# Discrimination



## jabbyscabby (Feb 8, 2009)

This past week's discrimination....

My road dogs Acorn, Curly and i have been dealing with a lot of discrimination this past week.

1st We decided to hitch a ride to Roseville California train hobby shop by the yard, went in there and was excited to go through the train shirts possibly going to spend about 30 bucks in the store! we start looking through the shirts and this old guy comes up to us and says "Don't touch those shirts with your dirty hands".
We shrug him off and start looking at the model trains and such. Five min's later he comes up to us and say's "I'm going to have to ask you guys to leave my store". We are like why??? and he say's "your stinking up my store you guys need a bath". We are like that's discrimination people have died for equal rights est. And than the old fart is like "Well this is not an equal rights place." we leave blah

2nd We go to the bus stop and wait for our bus. Bus shows up, we all get on, my friend acorn drops off her back pack on the bus and goes back to the bus stop to untie her dog to bring on the bus. Bus driver lady starts leaving the bus stop and we are all like wow stop, your leaving our friend. she stops the bus after yelling at us, saying she is five min late. My friend starts to get on the bus and the Lady is like "No your dog can't come on my bus". My friend shows the lady her service dog stuff and the bus driver is like "no that's not a real service dog, whats your disability." All 7 of us bums start yelling that she needs to shut up and that she is not entitled to ask what the service dog is for. Than my friend goes to sit down and the lady starts yelling at her that she needs to pay after my friend has already payed and got a transfer. Lady is steal bitching about how we are all lairs, and that my friend doesn't have a disability. Finally my friends boyfriend is like well my future fiance has Hypo something Leukemia(forgot what type) if you want to be a bitch about it! she shuts up gives us a ride and we are 10min early. What a lying bitch about being late.

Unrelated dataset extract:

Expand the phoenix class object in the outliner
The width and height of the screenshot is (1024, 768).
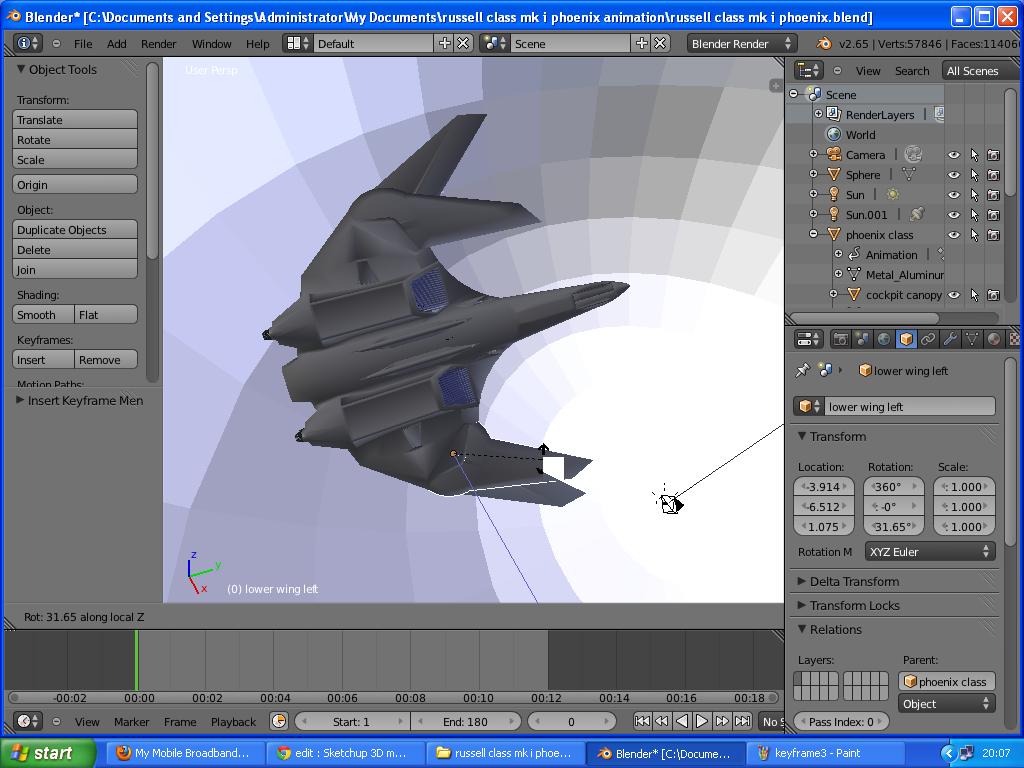(813, 233)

3rd I just got food stamps so we decide to go spend some money at a Safeway grocery store. We got followed by about 4-5 employees through out the store. We all new they thought we were going to steal something...but once they saw me pay they left us alone. 

Dirty looks, and closed minded people.

There has been a lot more discrimination this past week, like dealing with cops and such but those two stories were the big ones that really pissed us off!

GRRRR


----------



## Beegod Santana (Feb 8, 2009)

Just tell em "fuck you, pay me" and go about your buisness. If I had a dollar for everytime I got followed by security I'd be able to buy a damn safeway.


----------



## Ravie (Feb 8, 2009)

it's sad that i'm so used to it i dont even notice when people stare or follow me hahaha it's just another day to me! when i notice some store worker following me because he thinks im going to steal, i rip a big one and walk away. i know, i'm heinus. but hey, it makes me laugh and them go away normally.


----------



## Chro (Feb 9, 2009)

Sucks to hear that. It is unfortunate how shit minded and judgmental people can be based on such small things.

I live in a southern city and see discrimination way to much.


----------



## finn (Feb 9, 2009)

You can always turn it on its head and run interference for someone who out for some mischief.


----------



## jabbyscabby (Feb 10, 2009)

agreed if i took it the same way! .. in other words?


----------



## katiehabits (Feb 10, 2009)

it doesn't matter if your "punk" or not it's because we're poor. have you ever watched the way "normal" people treat homeless folks or welfare bums. it's all the same you probably just grew up above the poverty line.


----------



## stove (Feb 10, 2009)

I agree with Wider, f*ck image. I normally hitch-hike in a button-down and slacks (well, trekking pants, but they're usually clean!). It's amazing the reaction I get from people when I tell them I camp out and dumpster dive, i always seem to get "oh, you seemed like a lost college student/buisnessman" crap. I've never really looked like a punk, never dyed my hair (though I might this summer). Sad to say, but in this world (or at least western society), image is everything.


----------



## CdCase123 (Feb 11, 2009)

thats what happens when you dress crust


----------



## mkirby (Feb 11, 2009)

Still...fuck that. You should be able to dress however you want and not be treated like shit for it.


----------



## dirty_rotten_squatter (Feb 11, 2009)

yeah I know how that is, one tie I tested ym theory i was in a college town and found a bunch of american eagle t-shirts ad soe preppie jeans and I packed them away. I went into a store with my usual traveling clothes on and my gear, and eyes were on me from the second I walked in to the second I left. Then I changed into the prep shit and went in. I got the nicest service Ive had in a while. Fuckin discriminations a son of a bitch aint it. got kicked out of a few restaurants in my day too...oh well


----------



## 614 crust (Feb 12, 2009)

Yeah I get that shit alot as well. It kinda sucks but fuck it. Just makes it easier to sort out the good people from the bad. If the judge me on the way I look I then know from the beginning they are not worth my time.


----------